Frequentist vs Noninformative Bayesian inference in the Binomial model

Let \(R\vert \theta \sim Binomial(n,\theta)\), where \(n\geq 1\) is the number of trials and \(\theta \in (0,1)\) is the probability of success.

Frequentist analysis

As discussed already in [1], the likelihood function is (Binomial model):

\[\begin{eqnarray*} \Pr(R=r \vert \theta) = \begin{pmatrix} n\\r \end{pmatrix} \theta^r (1-\theta)^{n-r}. \end{eqnarray*}\]

It is easy to check that the maximum likelihood estimator (MLE) is \(\widehat{\theta}=\dfrac{r}{n}\) and the asymptotic variance of the MLE is \(\dfrac{r(n-r)}{n^3}\).

Bayesian analysis

Consider now the prior distribution \(\theta \sim Beta(a,b)\). This is \[\pi_\Theta(\theta\vert a, b) = \frac{\theta^{a-1}(1-\theta)^{b-1}}{B(a,b)}.\] As we discussed in [1], the beta prior is a conjugate prior for the binomial model. Then, the posterior distribution is proportional to: \[\begin{eqnarray*} \pi_{\Theta}(\theta \vert R=r) \propto \theta^{r+a-1} (1-\theta)^{n-r+b-1} \end{eqnarray*}\]

Thus, we can identify this as the Beta distribution with new parameters \(a' = r+a\) and \(b' = n-r+b\). That is, the posterior distribution is again a Beta distribution (same as the prior). This means that that Beta prior is a Conjugate Prior for \(\theta\) in the Binomial sampling model.

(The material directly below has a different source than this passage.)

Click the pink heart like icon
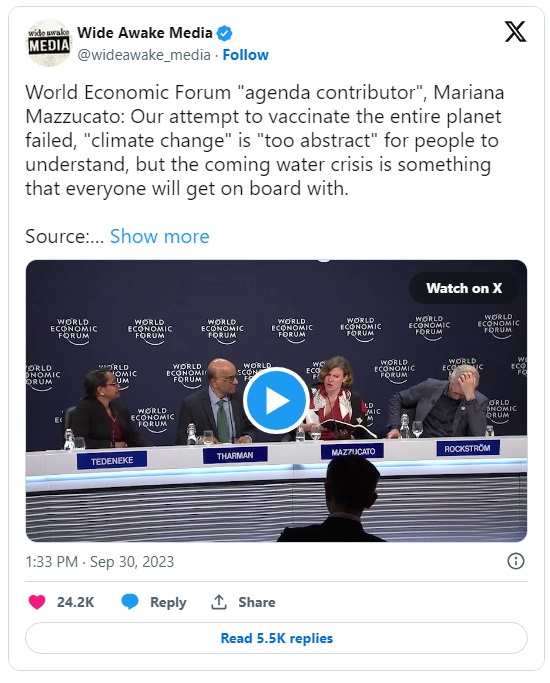 37,602
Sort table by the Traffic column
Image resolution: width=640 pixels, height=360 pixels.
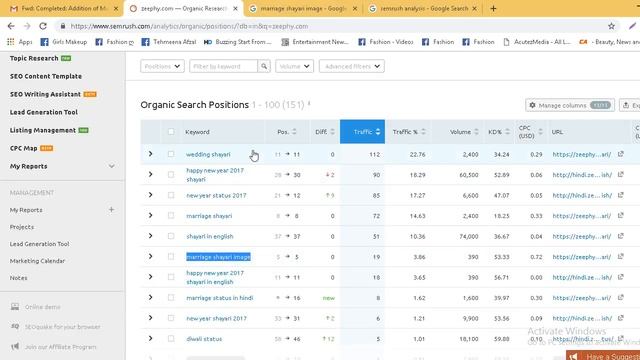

The posterior Mean is given by:

\[ \dfrac{a+r}{n+a+b}.\]

The posterior Mode (for \(n+a+b-2>0\)) is given by:

\[ \dfrac{a+r-1}{n+a+b-2}.\]

The posterior Variance is given by:

\[\dfrac{(a+r)(b+n-r)}{(a+b+n)^2(a+b+n+1)}\]

Non-informative priors

When there is little prior information about the probability of success, \(\theta\), two non-informative priors have been considered (see [3]):

  1. The beta prior with \(a=b=1\). This is, a uniform prior on \(\theta\).

  2. The beta prior with \(a=b=0.5\). This is a \(U-\)shaped prior that naturally arises as the Jeffreys prior (see [2]).

The uniform prior (i) produces a posterior distribution where the maximum a posteriori coincides with the MLE. Moreover, it is often interpreted as a non-informative prior since it assigns equal probability to any pair of intervals in \((0,1)\) of the same length. In contrast, the Jeffreys prior (ii) assigns more mass to regions around the end points \(0\) and \(1\), but it is justified as a non-informative prior as it is invariant under reparameterisations and (in this case) it coincides with the reference prior. Thus, although both priors are used as non-informative priors, their interpretation and justification are different.

# a = 1, b = 1
pi1 <- Vectorize(function(theta)  dbeta(theta,1,1))
# a = 0.5, b = 0.5
pi2 <- Vectorize(function(theta)  dbeta(theta,0.5,0.5))

curve(pi1, xlab=~theta, ylab="Density", main="Non-informative Beta priors", lwd=2, col = "blue")
curve(pi2, xlab=~theta, ylab="Density", main="Non-informative Beta priors", lwd=2, col = "red", add=T)
legend(0.35, 1.3, c("Uniform","Jeffreys"), col=c("blue","red"),
       text.col = "black", lty = c(1, 1), lwd = c(2,2),
       merge = TRUE, bg = "gray90",cex=1)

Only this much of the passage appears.